Development and Validation of a Physiologically Based Pharmacokinetic (PBPK) Model of Tamiflu^® for the Rat
Francis C.P. Law, Gao Guanghua and Mildred S. Yang
Canada

Introduction: Tamiflu® is the drug of choice for the treatment and prevention of avian influenza. A PBPK model of the rat was developed and validated for Tamiflu® and its metabolite, oseltamivir carboxylate (OC).

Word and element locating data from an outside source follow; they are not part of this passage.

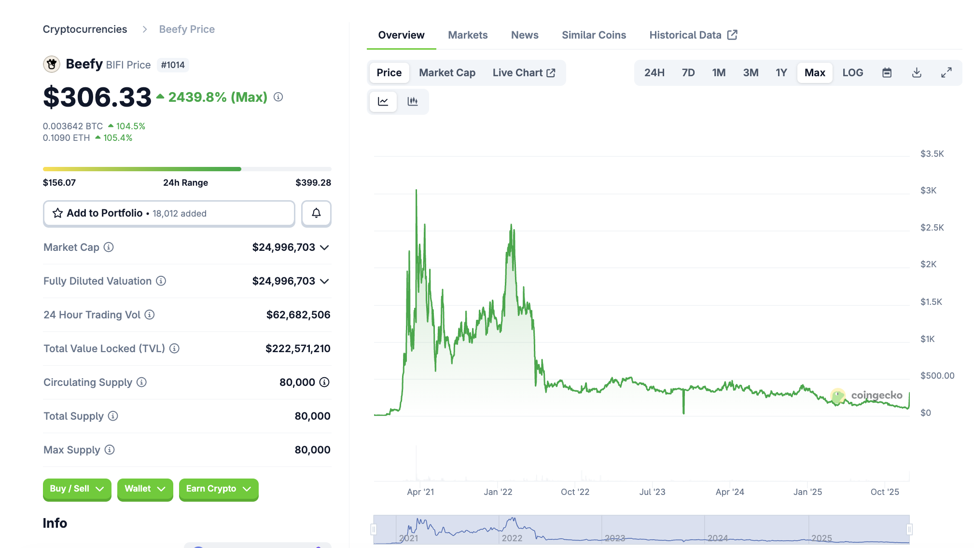
Task: Navigate to Cryptocurrencies breadcrumb link
Action: coord(85,29)
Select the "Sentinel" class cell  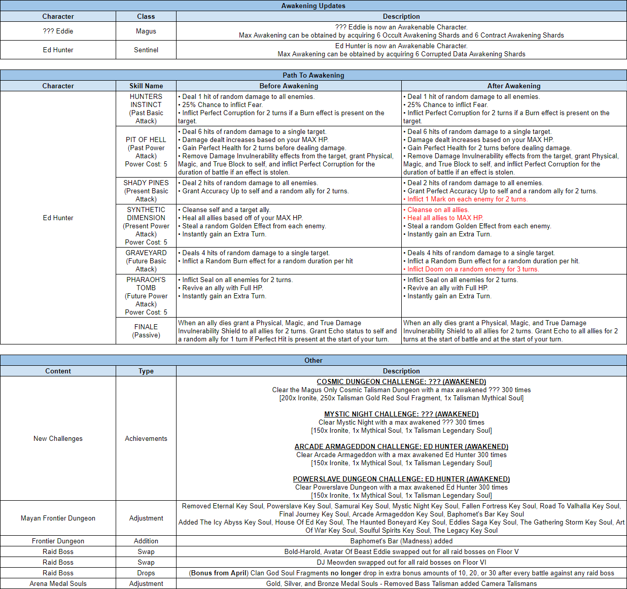click(x=146, y=50)
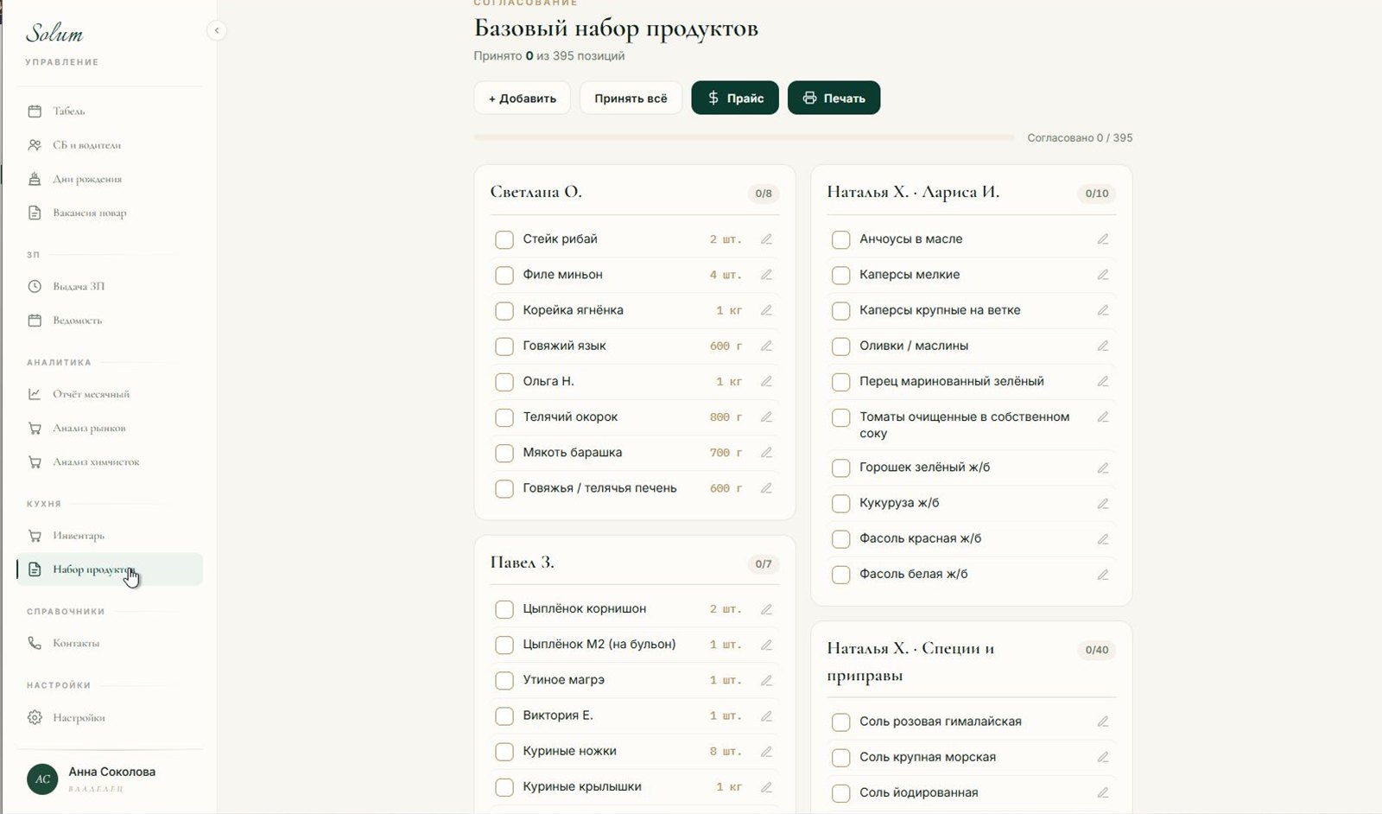Click the Выдача ЗП clock icon item

(35, 286)
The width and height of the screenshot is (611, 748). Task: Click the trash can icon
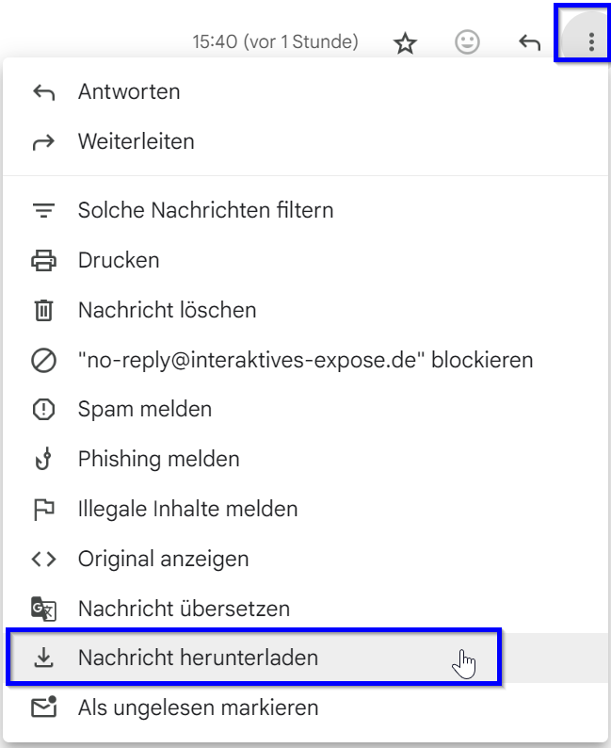tap(43, 310)
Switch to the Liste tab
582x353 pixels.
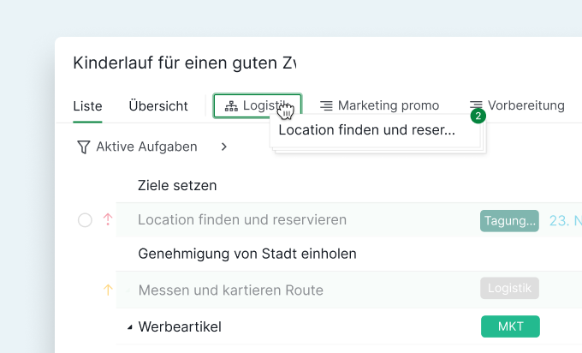point(87,106)
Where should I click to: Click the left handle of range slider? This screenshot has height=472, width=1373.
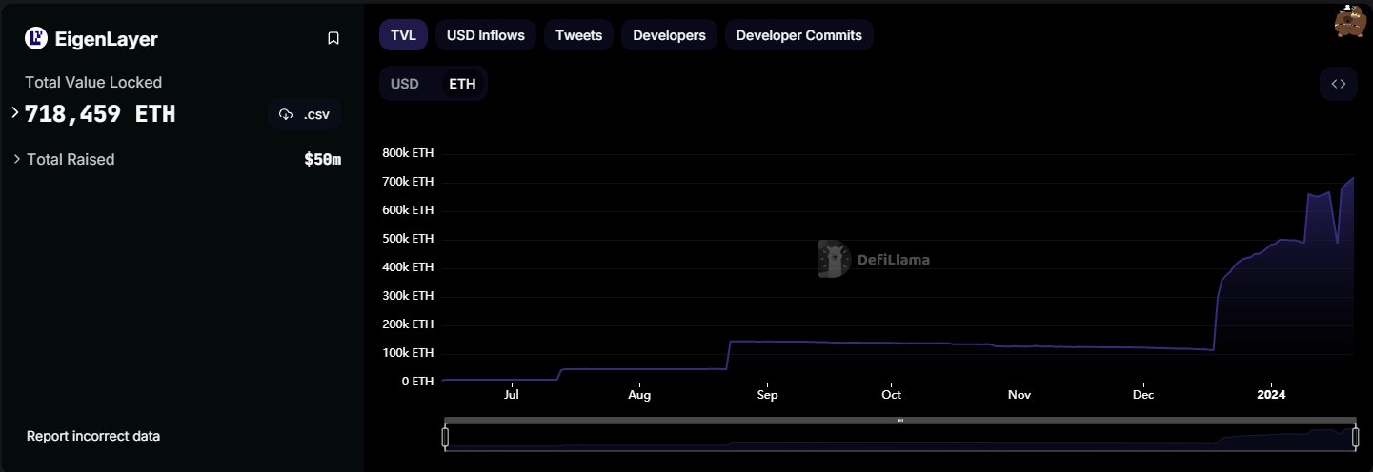pyautogui.click(x=445, y=437)
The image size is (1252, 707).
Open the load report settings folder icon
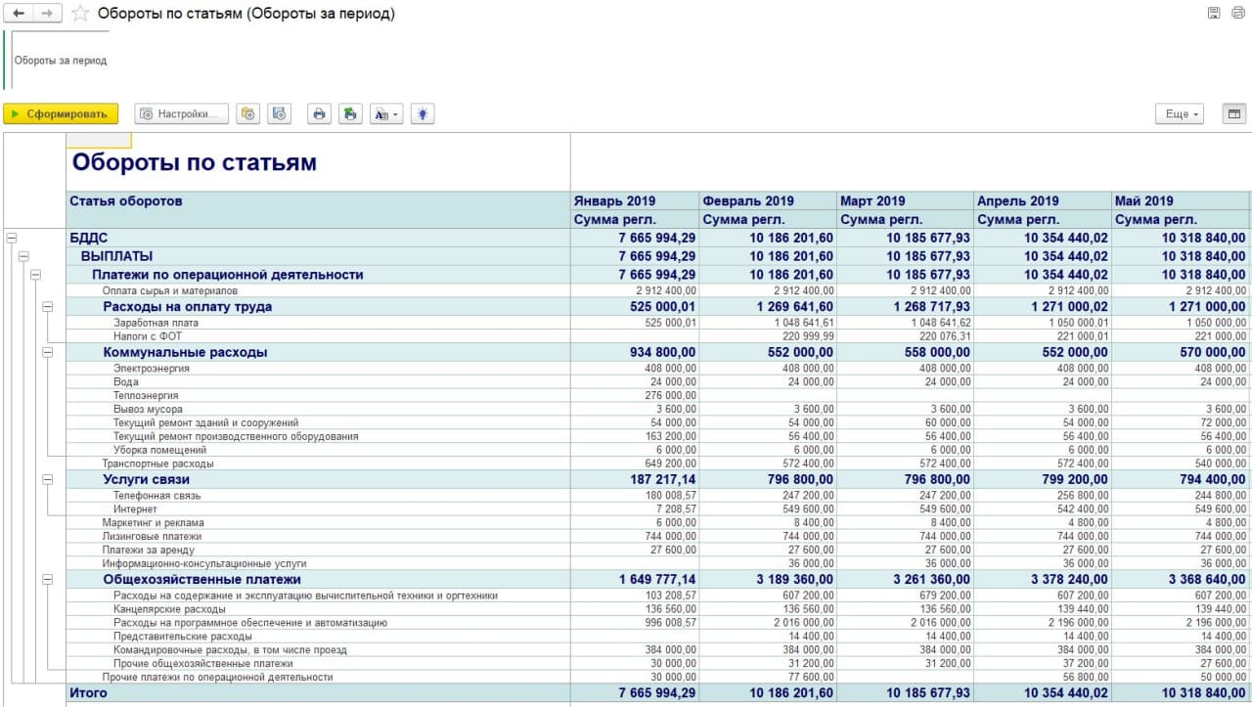pos(248,114)
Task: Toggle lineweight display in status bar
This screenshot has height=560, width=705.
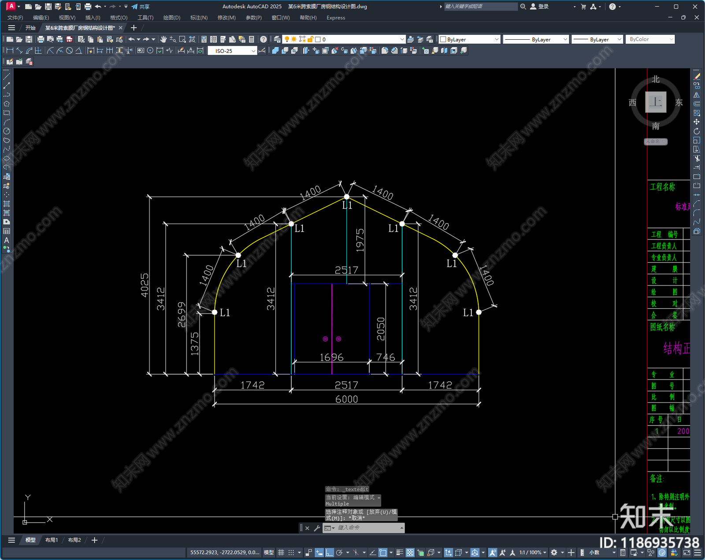Action: pos(400,553)
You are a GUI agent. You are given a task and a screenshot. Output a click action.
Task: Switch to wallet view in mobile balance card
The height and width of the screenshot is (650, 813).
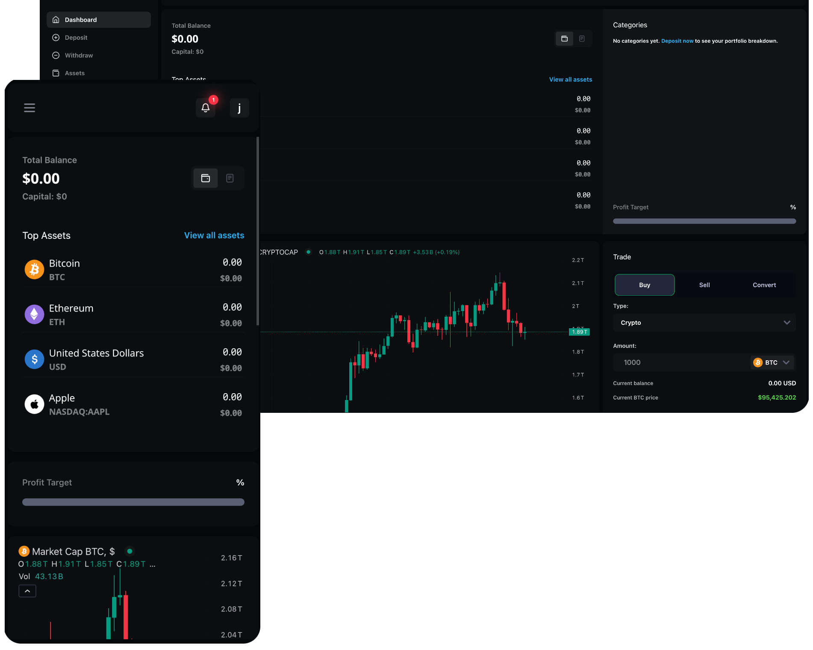pyautogui.click(x=206, y=178)
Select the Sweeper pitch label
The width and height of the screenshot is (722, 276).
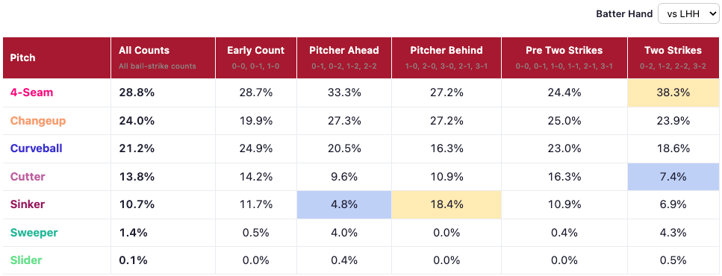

Methods: Male Sprague-Dawley rats weighing 220-250 g were administered a single dose of Tamiflu® (10 mg/kg or 50 mg/kg) orally. Three rats were sacrificed at pre-determined time points. Blood and tissue samples were collected from the rat and analyzed for Tamiflu® and OC using LC/MS/MS. The PBPK model which consisted of a Tamiflu® and an OC sub-models, was developed using the 10 mg/kg study data. The model was validated with the data of the 50 mg/kg study. Tissue/plasma partition coefficients were derived from the areas under the curves of Tamiflu® and OC in the tissues and plasma. Tamiflu® metabolism was limited to the liver compartment and described by the Michaelis-Menten constants (Km and Vmax) which also provided a link between the Tamiflu® and OC sub-models.

Results: Model-simulated results closely described the concentration-time profiles of Tamiflu® and OC observed experimentally. The experimental data also provide valuable inputs for parameter estimation and validation of the PBPK model (Supported by a Hong Kong RFCID/HHSRF/HSRF/HCPF research grant).